# Sprint Challenge 23 Review


## Objectives:

### Preprocessing
You may choose which features you want to use, and whether/how you will preprocess them. If you use categorical features, you may use any tools and techniques for encoding.

To earn a score of 3 for this part, find and explain leakage. The dataset has a feature that will give you an ROC AUC score > 0.90 if you process and use the feature. Find the leakage and explain why the feature shouldn’t be used in a real-world model to predict future results.

### Part 2: Modeling
Fit a model with the train set. (You may use scikit-learn, xgboost, or any other library.) Use cross-validation or do a three-way split (train/validate/test) and estimate your ROC AUC validation score.

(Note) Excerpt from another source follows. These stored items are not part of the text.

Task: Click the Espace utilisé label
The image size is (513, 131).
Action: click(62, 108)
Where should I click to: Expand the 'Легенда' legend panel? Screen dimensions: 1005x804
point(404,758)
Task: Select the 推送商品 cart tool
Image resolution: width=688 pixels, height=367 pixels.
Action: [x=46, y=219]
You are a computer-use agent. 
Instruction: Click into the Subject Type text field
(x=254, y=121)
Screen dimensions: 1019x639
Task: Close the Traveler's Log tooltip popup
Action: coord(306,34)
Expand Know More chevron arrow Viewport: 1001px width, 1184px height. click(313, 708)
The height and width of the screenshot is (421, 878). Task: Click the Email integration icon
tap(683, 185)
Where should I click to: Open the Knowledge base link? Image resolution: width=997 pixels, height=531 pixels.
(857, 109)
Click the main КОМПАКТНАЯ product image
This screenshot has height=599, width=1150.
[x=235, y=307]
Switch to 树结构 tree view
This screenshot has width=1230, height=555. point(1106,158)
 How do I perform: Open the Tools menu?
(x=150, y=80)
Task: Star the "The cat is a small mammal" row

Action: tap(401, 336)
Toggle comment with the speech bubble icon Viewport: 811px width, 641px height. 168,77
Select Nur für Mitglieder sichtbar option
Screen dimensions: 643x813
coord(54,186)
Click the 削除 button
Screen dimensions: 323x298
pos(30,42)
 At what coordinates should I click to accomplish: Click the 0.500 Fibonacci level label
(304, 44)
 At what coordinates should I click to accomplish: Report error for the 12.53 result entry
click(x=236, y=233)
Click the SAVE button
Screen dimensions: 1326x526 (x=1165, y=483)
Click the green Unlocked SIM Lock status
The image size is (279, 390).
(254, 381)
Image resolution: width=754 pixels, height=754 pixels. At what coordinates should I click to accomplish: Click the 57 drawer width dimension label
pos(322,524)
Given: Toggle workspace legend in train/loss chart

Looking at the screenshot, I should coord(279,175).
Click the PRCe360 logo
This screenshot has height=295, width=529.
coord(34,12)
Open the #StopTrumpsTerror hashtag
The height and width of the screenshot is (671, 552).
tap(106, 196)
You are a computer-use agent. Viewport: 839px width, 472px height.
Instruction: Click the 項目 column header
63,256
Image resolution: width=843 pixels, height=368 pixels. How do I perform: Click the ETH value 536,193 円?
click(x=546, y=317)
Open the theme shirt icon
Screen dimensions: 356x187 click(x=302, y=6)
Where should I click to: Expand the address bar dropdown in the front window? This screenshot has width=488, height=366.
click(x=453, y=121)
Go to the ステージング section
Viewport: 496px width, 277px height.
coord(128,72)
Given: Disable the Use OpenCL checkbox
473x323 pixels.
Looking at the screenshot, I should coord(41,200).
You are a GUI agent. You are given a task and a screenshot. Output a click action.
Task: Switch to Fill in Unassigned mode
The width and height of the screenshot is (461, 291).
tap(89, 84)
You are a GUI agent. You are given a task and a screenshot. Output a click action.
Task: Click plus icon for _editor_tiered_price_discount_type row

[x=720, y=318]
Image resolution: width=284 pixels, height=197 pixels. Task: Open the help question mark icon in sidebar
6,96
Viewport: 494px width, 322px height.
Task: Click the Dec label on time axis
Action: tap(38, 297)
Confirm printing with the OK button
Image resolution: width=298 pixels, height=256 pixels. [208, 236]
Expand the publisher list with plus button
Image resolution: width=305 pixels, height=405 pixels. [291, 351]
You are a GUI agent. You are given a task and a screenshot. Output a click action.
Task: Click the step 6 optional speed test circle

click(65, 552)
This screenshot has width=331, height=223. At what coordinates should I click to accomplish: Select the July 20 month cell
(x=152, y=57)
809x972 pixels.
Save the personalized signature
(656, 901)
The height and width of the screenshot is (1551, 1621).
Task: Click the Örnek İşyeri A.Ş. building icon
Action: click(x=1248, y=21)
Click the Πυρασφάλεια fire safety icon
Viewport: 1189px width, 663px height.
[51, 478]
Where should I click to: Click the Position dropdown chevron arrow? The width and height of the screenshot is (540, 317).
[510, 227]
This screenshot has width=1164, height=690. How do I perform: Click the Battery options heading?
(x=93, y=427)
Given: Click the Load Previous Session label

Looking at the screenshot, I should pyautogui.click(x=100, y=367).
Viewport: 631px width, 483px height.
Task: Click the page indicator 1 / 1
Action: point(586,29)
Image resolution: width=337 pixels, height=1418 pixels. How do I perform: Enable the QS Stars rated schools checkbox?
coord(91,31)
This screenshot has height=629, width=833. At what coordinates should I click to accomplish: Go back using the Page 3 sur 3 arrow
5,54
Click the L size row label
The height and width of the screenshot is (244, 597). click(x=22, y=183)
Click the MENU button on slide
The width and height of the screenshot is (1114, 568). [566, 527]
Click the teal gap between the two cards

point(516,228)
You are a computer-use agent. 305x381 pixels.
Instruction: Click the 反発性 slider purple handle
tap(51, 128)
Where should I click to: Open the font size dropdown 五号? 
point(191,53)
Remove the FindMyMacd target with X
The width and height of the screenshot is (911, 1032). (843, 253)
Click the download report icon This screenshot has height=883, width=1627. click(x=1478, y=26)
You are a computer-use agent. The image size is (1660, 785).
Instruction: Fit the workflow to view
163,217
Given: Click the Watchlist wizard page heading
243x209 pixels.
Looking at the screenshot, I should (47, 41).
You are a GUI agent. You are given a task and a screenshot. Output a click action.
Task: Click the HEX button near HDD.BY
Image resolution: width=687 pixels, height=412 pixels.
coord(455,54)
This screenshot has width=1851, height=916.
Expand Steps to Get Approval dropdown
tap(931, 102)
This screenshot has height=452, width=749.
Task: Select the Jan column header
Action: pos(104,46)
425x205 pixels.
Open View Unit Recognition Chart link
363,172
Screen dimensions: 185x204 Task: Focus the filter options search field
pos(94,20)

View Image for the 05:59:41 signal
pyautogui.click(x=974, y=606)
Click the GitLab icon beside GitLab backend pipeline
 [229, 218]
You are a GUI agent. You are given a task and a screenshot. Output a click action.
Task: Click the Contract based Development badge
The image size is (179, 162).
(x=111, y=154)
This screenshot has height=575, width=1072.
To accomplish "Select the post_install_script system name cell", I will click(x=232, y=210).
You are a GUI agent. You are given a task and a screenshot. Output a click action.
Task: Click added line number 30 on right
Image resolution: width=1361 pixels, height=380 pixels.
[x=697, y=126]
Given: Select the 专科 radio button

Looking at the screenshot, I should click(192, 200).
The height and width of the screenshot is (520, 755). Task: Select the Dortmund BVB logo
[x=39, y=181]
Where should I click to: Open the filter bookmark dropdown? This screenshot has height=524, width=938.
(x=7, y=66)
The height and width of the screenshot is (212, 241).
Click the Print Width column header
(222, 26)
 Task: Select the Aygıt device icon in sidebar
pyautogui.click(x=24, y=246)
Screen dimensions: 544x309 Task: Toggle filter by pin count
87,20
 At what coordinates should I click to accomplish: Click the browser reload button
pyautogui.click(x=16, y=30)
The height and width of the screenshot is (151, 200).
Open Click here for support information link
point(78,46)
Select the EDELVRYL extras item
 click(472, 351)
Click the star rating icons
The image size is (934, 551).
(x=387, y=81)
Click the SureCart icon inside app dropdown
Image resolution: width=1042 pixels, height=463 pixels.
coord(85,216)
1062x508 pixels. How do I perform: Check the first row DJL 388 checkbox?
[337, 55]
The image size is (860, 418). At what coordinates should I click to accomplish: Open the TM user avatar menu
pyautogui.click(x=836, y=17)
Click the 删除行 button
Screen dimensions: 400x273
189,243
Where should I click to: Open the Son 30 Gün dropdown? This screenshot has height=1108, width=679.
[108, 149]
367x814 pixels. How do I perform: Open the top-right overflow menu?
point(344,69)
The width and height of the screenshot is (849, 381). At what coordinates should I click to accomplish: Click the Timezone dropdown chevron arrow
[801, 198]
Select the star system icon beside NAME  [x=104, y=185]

Use your model to predict probabilities for the test set. Get an ROC AUC test score >= 0.60.

To earn a score of 3 for this part, get an ROC AUC test score >= 0.70 (without using the feature with leakage).

### Part 3: Visualization
Make visualizations for model interpretation. (You may use any libraries.) Choose two of these types:

* Confusion Matrix
* Permutation Importances
* Partial Dependence Plot, 1 feature isolation
* Partial Dependence Plot, 2 features interaction
* Shapley Values

To earn a score of 3 for this part, make four of these visualization types.

*****

## 231 - Define Machine Learning Problems



### A note in preparation for Unit 3

When you're doing your initial data exploration, you're educating yourself about the data, assessing data integrity, and formulating a plan of attack for your predictive model.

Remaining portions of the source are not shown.